Dois milhões e meio de pessoas e eu ali, um pontinho preto no terceiro telão da esquerda, ao lado do mar. Ao contrário da maior parte das pessoas ali, eu não corri para reservar hotel ao saber que Lady Gaga se apresentaria de graça em Copacabana. Minha presença no maior show de uma artista mulher na história do planeta foi quase que por acaso.
Desde que saí da faculdade, perdi muito do contato que eu tinha com a obra da diva. Já não acompanhava mais os lançamentos, embora as letras dos hits permanecessem intactos na memória. E, gente, como ela tem hit, né?
Mas calhou de eu estar passando um tempo no Rio de Janeiro bem nesse momento e, estando tão perto assim, eu jamais me perdoaria por perder O evento do ano.
Não pensei na multidão, na segurança, em como diabos eu ia fazer pra ir embora sem Uber, na lista de obstáculos que qualquer ser humano com o mínimo de sanidade pensaria antes de se deslocar para a orla. Estar ali era inquestionável.
E, por isso, eu fui.
Entre tantos desconhecidos com tanto (e tão pouco) em comum, pulando enquanto eu gritava que nasci assim mesmo, me perguntei a que linguagem responde um corpo que dança em êxtase.
Disseram por aí, na crentosfera, que nós éramos parte de um ritual coletivo de culto a satã.
Embora eu deteste admitir, há alguma verdade nisso aí.
Lady Gaga, assim como tantas outras divas que vieram antes e depois dela, há muito tempo deixou de ser apenas uma cantora pop para se tornar um arquétipo. Uma figura que deu autorização simbólica para que tantos se permitissem ser tudo aquilo que não cabia no armário da adolescência.
Em O Calibã e a Bruxa, Silvia Federici escreveu que, ao longo da história, a perseguição a mulheres e corpos dissidentes ocorreu por que elas ameaçavam o controle social com sua liberdade. Lady Gaga, uma mulher defensora desses corpos dissidentes (que ela batizou de monstros), ícone queer e transgressora, representa uma verdadeira heresia pop.

Monstros que bailam à luz da lua, à beira-mar
Além de logística (que outro lugar no mundo comportaria tanta gente?), a escolha de Copacabana para o evento foi também simbólica. A praia, esse território público por excelência, é um dos poucos locais ainda minimamente democráticos nas grandes cidades. Ali, ninguém precisa pagar ingresso, comprar ingresso, validar ingresso. É só chegar.
E Copa já é, em certa medida, o cenário de tudo que importa no Rio: do Réveillon ao clássico futevôlei e, agora de uma multidão que entoou “Shallow” abraçado com um estranho.
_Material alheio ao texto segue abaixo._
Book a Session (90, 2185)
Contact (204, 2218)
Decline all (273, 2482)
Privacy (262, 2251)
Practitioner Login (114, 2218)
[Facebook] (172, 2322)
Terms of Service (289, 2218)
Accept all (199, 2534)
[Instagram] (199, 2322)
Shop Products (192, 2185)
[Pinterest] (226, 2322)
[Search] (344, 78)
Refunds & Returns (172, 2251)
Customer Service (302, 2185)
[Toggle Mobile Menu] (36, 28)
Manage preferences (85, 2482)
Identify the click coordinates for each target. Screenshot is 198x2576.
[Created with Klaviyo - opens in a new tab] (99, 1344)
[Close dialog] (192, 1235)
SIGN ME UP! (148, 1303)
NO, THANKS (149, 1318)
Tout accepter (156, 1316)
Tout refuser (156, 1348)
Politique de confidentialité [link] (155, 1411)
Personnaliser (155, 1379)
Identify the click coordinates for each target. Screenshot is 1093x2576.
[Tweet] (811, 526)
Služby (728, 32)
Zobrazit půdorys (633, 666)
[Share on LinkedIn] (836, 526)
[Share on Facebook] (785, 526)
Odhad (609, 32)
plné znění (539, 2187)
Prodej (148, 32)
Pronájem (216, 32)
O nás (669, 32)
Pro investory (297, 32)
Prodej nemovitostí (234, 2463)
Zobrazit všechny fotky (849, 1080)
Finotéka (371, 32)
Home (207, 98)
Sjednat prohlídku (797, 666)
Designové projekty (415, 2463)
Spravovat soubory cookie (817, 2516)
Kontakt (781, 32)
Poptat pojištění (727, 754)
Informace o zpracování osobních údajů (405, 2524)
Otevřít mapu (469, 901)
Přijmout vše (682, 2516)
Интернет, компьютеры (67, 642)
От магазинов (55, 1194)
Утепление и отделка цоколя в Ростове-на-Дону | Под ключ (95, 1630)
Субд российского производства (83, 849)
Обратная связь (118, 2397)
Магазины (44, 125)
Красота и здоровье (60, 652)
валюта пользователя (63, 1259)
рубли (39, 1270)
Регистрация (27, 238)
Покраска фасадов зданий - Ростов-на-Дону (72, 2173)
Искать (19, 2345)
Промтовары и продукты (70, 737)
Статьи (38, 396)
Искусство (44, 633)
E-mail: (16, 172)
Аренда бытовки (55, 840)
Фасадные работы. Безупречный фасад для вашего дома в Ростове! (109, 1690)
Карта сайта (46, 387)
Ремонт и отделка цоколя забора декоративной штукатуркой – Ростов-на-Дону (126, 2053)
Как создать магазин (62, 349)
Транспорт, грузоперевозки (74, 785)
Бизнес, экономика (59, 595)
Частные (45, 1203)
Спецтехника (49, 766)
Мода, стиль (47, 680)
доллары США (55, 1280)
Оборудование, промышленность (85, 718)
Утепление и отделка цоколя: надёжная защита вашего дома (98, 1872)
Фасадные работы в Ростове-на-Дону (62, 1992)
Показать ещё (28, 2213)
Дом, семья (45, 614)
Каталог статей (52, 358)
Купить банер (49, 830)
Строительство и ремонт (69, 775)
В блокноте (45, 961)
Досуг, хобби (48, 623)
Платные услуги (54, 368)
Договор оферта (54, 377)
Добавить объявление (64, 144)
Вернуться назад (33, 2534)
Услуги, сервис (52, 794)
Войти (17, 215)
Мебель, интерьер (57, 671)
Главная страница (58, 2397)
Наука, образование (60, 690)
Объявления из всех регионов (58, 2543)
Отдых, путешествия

Uma metrópole com o privilégio da praia, o Rio tem essa maresia que afrouxa a dureza do concreto e dá lugar à criatividade e ao improviso, temperado com uma mistura de beleza e de caos. No palco, Lady Gaga. No horizonte, o Cristo com os braços abertos, observava tudo e dizia: “vai lá e arrasa!”.
E os monstros arrasaram de uma vez só.
Lady Gaga, é afinal, a mãe de todos aqueles que foram convencidos de que eram “too much”: demais para ser amado, ser respeitado, para estar em público sem se encolher. Em suas performances exageradas e dissonantes, algo dentro de toda essa gente encontrou eco.
Eu vi senhores engravatados de salto alto. Vi rostos embaçados de choro. Vi gente com glitter no corpo inteiro, com fantasias improvisadas e bandeiras LGBT penduradas como capas. Pela tela do TikTok, vi um menino se ajoelhar na areia e pedir um outro em casamento. Os comentários do vídeo diziam: “depois de uma vida inteira se escondendo, poder ser feliz em público é um alívio”.
Então sim, todos aqueles presentes no dia 03 de maio de 2025 fizeram parte de um ritual. Fizemos uma comunhão pagã pelo milagre que é sermos muitos, diferentes, e ainda assim estarmos juntos. Invocamos um outro futuro possível, onde corpos são livres e afetos são públicos. E nosso sacrifício ritualístico foi dançar até que todos os silêncios de uma vida inteira ficassem pequenos.
E deliramos juntos. Na praia. Gritando “Baby, I was born this way”.